Además, el dircom es quien mejor entiende el pulso social y mediático. Sabe cuándo un tema ha madurado, cuándo se ha banalizado y cuándo existe un riesgo real de saturación o rechazo. Y en un entorno donde el greenwashing se penaliza con dureza, esta sensibilidad resulta clave para evitar discursos grandilocuentes y apostar por una comunicación clara, honesta y basada en evidencias.

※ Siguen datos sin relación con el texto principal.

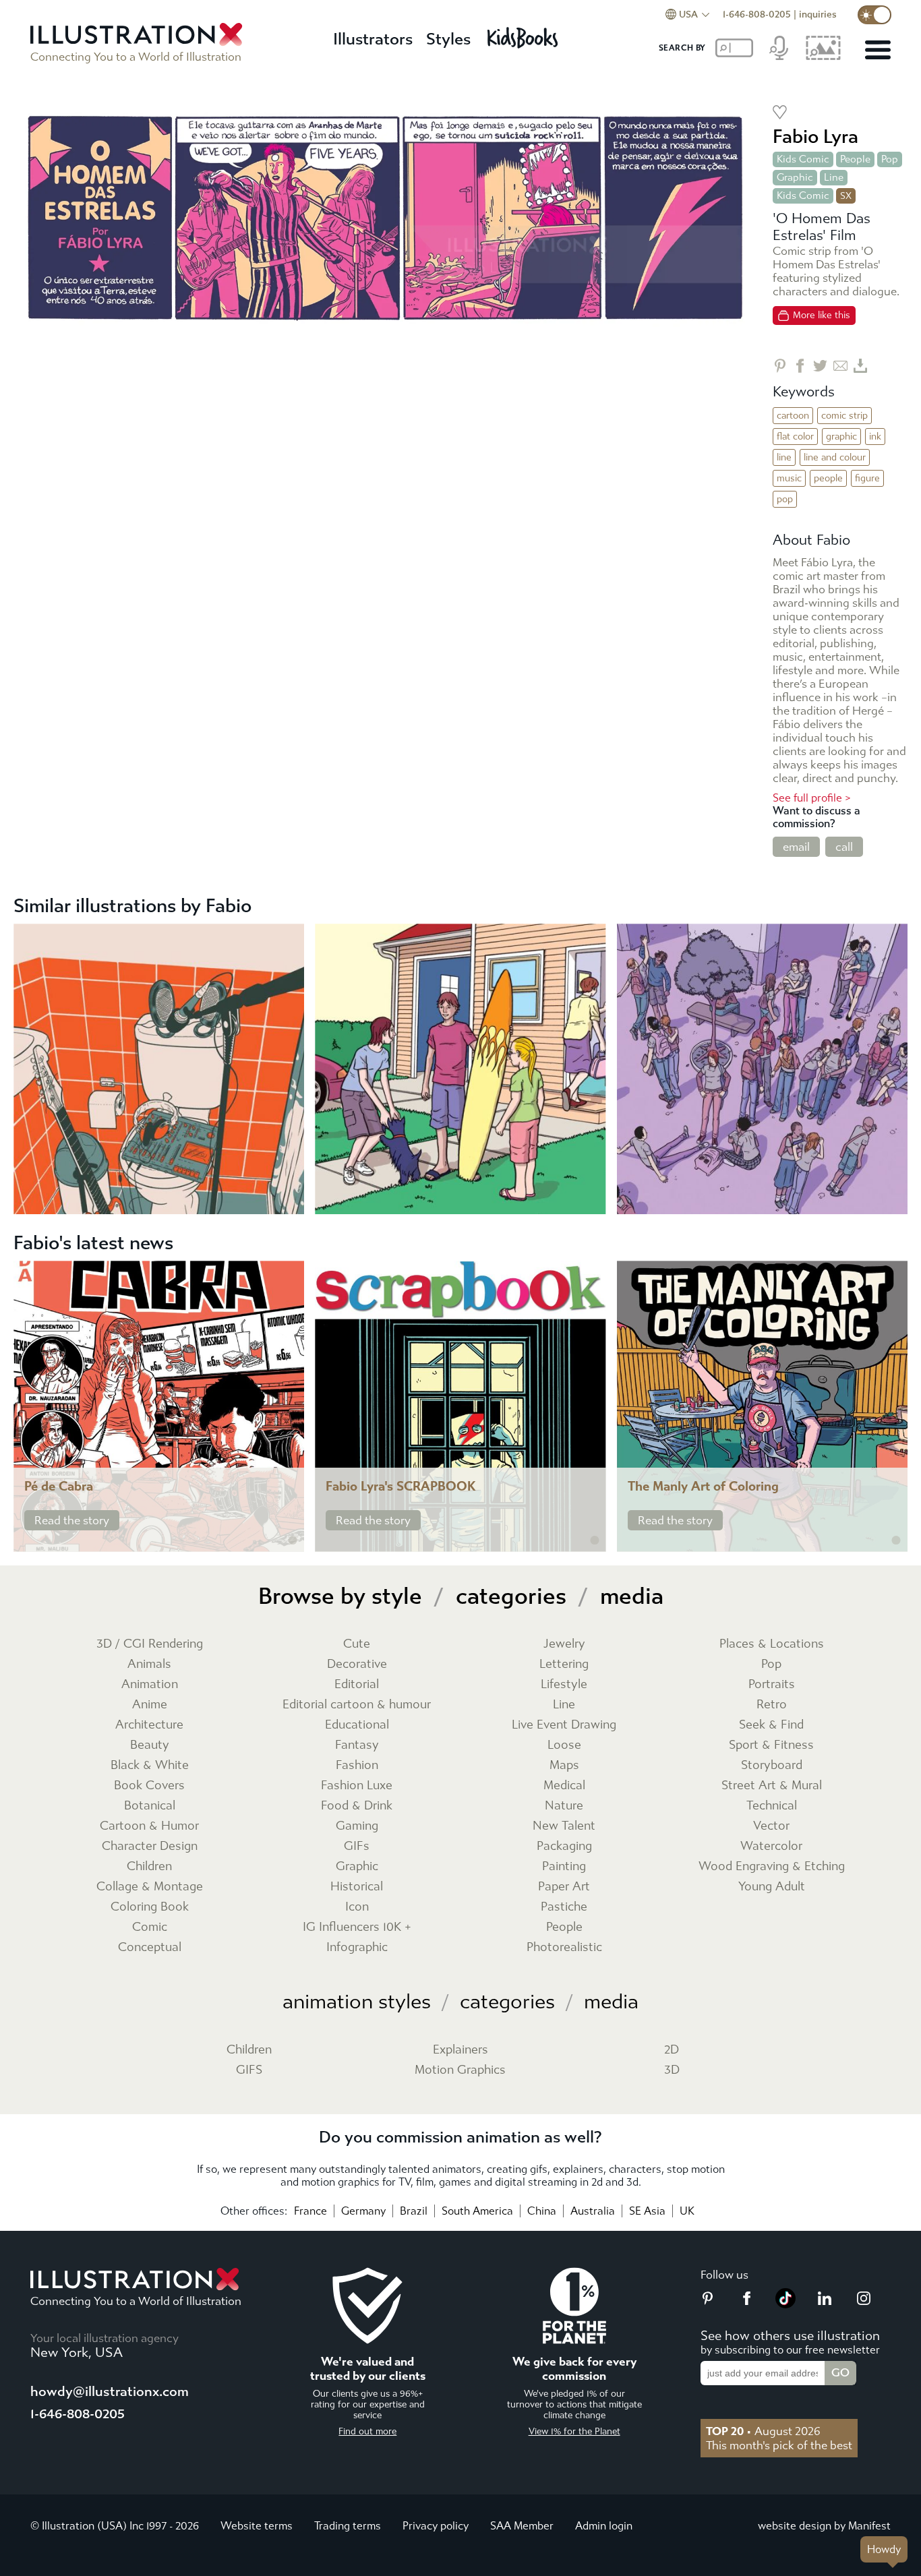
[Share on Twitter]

Uno de los grandes retos actuales es cómo comunicar sostenibilidad sin caer en el alarmismo ni en mensajes vacíos. La respuesta no pasa por simplificar en exceso, sino por humanizar el relato y traducir conceptos complejos al impacto real que tienen en la vida de las personas.
Cuando la comunicación es capaz de aterrizar la sostenibilidad en decisiones cotidianas, en gestos concretos y en beneficios tangibles, el relato gana credibilidad. No se trata de convencer, sino de acompañar. Y aquí el dircom juega un papel esencial como traductor entre la complejidad técnica y la comprensión social, ejerciendo casi como un arquitecto que diseña puentes entre su empresa y el ciudadano/consumidor.
La reputación se construye despacio y se pierde rápido, y en materia de sostenibilidad, los atajos salen siempre muy caros.
Frente a ello, las organizaciones que han integrado la sostenibilidad en su ADN están mejor preparadas para resistir cambios de ciclo, vaivenes políticos o presiones coyunturales. Y detrás de muchas de esas organizaciones hay direcciones de comunicación fuertes, con voz, criterio y peso estratégico.
Pero en un momento en el que el ruido amenaza con diluir los mensajes importantes, el verdadero liderazgo consiste en apostar por la verdad, incluso cuando no es la opción más cómoda. La sostenibilidad no necesita más postureo, sino más coherencia y los directores de comunicación tienen hoy la oportunidad de liderar ese cambio de enfoque. De elevar la conversación, de conectar reputación y sostenibilidad desde una mirada humana y estratégica, y de recordar que las marcas, como las personas, se definen por lo que hacen cuando nadie las está mirando.
Porque, al final, la sostenibilidad que perdura no es la que se grita, sino la que se practica. La que se vive. Y comunicarla bien no es cuestión de moda, sino de liderazgo.